Se eu não disser que ando um tanto desanimado ou desestimulado a escrever, estaria mentindo, ou no mínimo omitindo uma sensação que me passa há um bom tempo. Não, eu não tenho a obrigação de escrever aqui, mas eu poderia dizer que zilhões de idéias que passam na minha cabeça poderiam ser registradas e não o são, simplesmente pois deixo de lado, e elas se perdem... A maioria delas são ligadas ao tema do blog, eu diria que o tema do mesmo é amplo, assim como é minha profissão, e eu acabo dando pitaco nas ciências próximas da geografia. Antropologicamente, sociologicamente, etc etc etc.... Outras questões são de cunho pessoal, mas eu acabo, por fim, dando o mesmo enfoque social, antropologico haha. É, já sofri, já aprendi, já sofri de novo, já aprendi de novo.. na vida, ninguém te dá um sorriso de graça, e se você o fizer, também não espere retribuição. Apenas ame, apenas se deixe levar, ou apenas fique parado caso as aguas estejam calmas. Confesso que, por vezes, sinto falta dessa retribuição, parece que o tempo passou e as pessoas ficaram mais insensíveis. Bobagem, só parece, só se passaram 3 anos, 3 anos para uma rocha não é nada, e para uma pessoa, é pouco, ou as pessoas viraram rocha. Sei lá, delirar e escrever foi o que fizeram diversos poetas, e desses devaneios até que surgiram belos escritos. Tem horas que dá vontade de não parar mais de viajar, conhecer todos os lugares possiveis em um curto espaço de tempo.... (esse rascunho ficou parado e inacabado por semanas)...

Recomeço agora, dia 30/06/2013. Viajar para mim é um modo de vida, é um sonho, conhecer novas culturas, ouvir outros idiomas, experimentar novos hábitos. Existe um livro de auto-ajuda, chamado "Mudança de hábitos", algo assim, não lembro exatamente o título, pois apenas li algumas páginas na livraria uma vez, e me lembro das poucas páginas que li, que a grande reviravolta na vida da autora, que faz do livro uma auto-biografia que começa após um noivado fracassado e um período de profunda depressão, se deu quando ela começou a fazer novas viagens.. Ela tomou coragem e meteu a cara no mundo, viu que esse mundo ia muito além de sua vidinha, de seu noivo, de sua cidade.

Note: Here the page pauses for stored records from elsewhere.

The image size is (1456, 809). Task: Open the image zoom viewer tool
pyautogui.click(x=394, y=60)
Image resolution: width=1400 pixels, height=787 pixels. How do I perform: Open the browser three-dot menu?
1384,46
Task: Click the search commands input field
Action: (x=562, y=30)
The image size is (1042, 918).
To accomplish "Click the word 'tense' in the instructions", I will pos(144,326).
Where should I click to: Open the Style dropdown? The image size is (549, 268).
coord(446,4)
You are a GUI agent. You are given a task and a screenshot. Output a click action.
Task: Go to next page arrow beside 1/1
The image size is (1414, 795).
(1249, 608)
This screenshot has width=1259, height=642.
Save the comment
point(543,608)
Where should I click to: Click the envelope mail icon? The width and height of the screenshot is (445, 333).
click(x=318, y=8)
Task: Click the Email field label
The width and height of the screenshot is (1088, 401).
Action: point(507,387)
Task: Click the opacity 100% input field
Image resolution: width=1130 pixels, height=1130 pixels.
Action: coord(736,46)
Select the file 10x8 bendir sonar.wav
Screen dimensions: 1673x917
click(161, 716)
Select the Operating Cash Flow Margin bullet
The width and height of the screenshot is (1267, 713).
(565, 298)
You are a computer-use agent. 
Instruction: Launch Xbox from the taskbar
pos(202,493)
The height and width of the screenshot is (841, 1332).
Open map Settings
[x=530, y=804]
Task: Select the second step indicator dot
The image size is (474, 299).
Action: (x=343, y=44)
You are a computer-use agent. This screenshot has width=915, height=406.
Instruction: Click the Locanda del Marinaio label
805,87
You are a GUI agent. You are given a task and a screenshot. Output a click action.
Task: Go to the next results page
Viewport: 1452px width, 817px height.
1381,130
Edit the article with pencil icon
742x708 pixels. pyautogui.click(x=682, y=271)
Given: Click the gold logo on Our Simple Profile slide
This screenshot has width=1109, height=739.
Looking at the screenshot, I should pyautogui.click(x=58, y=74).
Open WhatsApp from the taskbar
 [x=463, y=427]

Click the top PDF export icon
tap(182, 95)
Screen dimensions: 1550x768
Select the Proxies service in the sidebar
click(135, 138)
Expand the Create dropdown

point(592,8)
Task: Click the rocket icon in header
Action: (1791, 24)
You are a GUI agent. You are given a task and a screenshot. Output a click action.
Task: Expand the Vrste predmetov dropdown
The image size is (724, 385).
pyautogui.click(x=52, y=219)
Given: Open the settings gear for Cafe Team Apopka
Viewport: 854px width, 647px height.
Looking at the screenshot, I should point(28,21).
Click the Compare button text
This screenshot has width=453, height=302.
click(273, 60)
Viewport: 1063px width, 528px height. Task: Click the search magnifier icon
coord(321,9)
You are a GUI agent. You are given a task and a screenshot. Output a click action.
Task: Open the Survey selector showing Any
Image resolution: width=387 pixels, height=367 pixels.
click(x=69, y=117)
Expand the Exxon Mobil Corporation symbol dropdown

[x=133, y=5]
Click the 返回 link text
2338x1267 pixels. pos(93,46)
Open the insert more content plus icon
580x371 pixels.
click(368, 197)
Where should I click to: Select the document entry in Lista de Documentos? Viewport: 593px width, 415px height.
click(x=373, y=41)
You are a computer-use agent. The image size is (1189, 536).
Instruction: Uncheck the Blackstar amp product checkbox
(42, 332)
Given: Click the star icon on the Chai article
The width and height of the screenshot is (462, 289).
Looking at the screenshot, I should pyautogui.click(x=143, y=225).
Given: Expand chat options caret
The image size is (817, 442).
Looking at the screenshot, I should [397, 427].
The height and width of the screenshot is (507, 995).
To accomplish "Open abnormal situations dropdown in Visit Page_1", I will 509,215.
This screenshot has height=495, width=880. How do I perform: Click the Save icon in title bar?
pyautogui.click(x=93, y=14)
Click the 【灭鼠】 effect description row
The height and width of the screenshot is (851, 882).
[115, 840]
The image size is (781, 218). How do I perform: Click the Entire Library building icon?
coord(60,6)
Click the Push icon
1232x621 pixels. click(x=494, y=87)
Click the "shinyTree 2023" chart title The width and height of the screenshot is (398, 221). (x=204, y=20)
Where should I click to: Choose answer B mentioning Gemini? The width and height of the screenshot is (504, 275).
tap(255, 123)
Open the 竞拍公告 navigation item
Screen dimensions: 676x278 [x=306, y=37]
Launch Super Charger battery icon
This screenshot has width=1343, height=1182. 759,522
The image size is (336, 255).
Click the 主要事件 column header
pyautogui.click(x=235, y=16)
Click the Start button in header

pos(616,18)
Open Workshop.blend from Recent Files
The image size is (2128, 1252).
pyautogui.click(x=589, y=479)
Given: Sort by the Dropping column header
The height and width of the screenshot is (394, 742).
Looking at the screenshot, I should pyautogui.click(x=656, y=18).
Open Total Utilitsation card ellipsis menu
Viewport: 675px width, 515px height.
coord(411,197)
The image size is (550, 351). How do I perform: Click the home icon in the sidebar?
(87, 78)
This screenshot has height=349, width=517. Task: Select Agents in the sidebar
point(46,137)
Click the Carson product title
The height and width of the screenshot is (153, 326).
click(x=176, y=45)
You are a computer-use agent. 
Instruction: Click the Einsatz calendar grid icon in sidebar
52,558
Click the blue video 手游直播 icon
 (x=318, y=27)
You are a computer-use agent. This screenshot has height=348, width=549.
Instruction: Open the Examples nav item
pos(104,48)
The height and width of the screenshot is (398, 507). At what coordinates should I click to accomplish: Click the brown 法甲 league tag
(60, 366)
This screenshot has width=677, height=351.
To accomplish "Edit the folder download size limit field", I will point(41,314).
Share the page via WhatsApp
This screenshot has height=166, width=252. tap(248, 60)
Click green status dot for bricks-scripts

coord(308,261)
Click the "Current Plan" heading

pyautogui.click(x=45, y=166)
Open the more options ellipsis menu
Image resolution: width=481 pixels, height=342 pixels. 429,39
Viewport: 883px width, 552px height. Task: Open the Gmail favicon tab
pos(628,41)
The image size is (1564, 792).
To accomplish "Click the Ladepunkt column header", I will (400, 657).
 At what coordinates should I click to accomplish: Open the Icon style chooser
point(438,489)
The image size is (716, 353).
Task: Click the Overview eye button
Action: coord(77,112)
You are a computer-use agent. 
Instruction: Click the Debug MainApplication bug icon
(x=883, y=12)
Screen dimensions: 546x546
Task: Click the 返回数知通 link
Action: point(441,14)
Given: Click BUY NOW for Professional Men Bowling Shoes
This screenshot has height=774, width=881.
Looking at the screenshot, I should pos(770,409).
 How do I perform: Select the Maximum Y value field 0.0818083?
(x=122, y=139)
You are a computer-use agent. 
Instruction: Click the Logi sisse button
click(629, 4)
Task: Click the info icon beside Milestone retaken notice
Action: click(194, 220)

Um grande sonho meu é fazer intercâmbio, na França ou no Canadá/Irlanda, mas preferencialmente na França, que pra mim é um país de contos de fadas, encantado por suas cidades históricas, sua cultura, seu lindo idioma, que venho tentando aprender desde 2011, embora não seja muito fácil. Gostaria muito de poder viver e experienciar uma nova cultura assim que eu me formar, acho uma experiencia unica, que te dá coragem, faz crescer, amadurecer... Sul da França, já imagino a cidade, as pessoas falando o idioma perto de mim, o aspecto da cidade, Montpellier, quem sabe, novos aromas, gostos, gente... Eu me enrolando com a cultura, cometendo gafes, aprendendo em cima disso, convivendo com outras mentalidades, sentindo, vivendo, vendo, tocando, falando, escutando esse novo mundo todos os dias. Voltando lá para o inicio do post, que escrevi em algum dia que não me lembro quanto, e aproveitando o gancho, não tem nada mais antropologico do que isso.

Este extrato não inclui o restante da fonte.